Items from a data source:
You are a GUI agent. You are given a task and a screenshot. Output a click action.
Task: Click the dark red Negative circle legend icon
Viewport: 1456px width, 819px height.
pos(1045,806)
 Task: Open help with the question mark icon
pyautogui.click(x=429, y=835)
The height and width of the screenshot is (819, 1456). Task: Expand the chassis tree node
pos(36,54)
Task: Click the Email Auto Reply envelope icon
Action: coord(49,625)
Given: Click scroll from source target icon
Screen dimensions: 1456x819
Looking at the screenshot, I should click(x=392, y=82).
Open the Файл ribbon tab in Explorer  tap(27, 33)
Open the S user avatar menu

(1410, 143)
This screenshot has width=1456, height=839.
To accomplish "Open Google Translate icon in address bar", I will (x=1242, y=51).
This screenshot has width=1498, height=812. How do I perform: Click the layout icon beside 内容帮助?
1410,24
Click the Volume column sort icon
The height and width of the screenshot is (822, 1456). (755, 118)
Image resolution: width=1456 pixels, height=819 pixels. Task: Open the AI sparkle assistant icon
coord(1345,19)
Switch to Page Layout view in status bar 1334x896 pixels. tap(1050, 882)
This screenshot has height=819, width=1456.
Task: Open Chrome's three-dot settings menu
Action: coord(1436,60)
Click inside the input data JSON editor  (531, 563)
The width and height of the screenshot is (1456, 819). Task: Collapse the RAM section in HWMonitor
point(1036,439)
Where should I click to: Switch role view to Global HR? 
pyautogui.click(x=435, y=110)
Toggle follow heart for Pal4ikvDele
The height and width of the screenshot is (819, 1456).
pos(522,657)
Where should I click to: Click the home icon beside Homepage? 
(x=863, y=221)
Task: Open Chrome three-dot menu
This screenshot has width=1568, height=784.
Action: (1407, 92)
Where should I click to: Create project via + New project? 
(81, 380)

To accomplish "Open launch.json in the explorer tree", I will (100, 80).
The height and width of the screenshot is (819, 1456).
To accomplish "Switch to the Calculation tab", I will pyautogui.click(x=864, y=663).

PROMPT:
Please return every line in the data that includes the string "accomplish".

EXERCISE SOLUTION:
To accomplish "Open Google Translate icon in address bar", I will (x=1242, y=51).
To accomplish "Open launch.json in the explorer tree", I will (100, 80).
To accomplish "Switch to the Calculation tab", I will pyautogui.click(x=864, y=663).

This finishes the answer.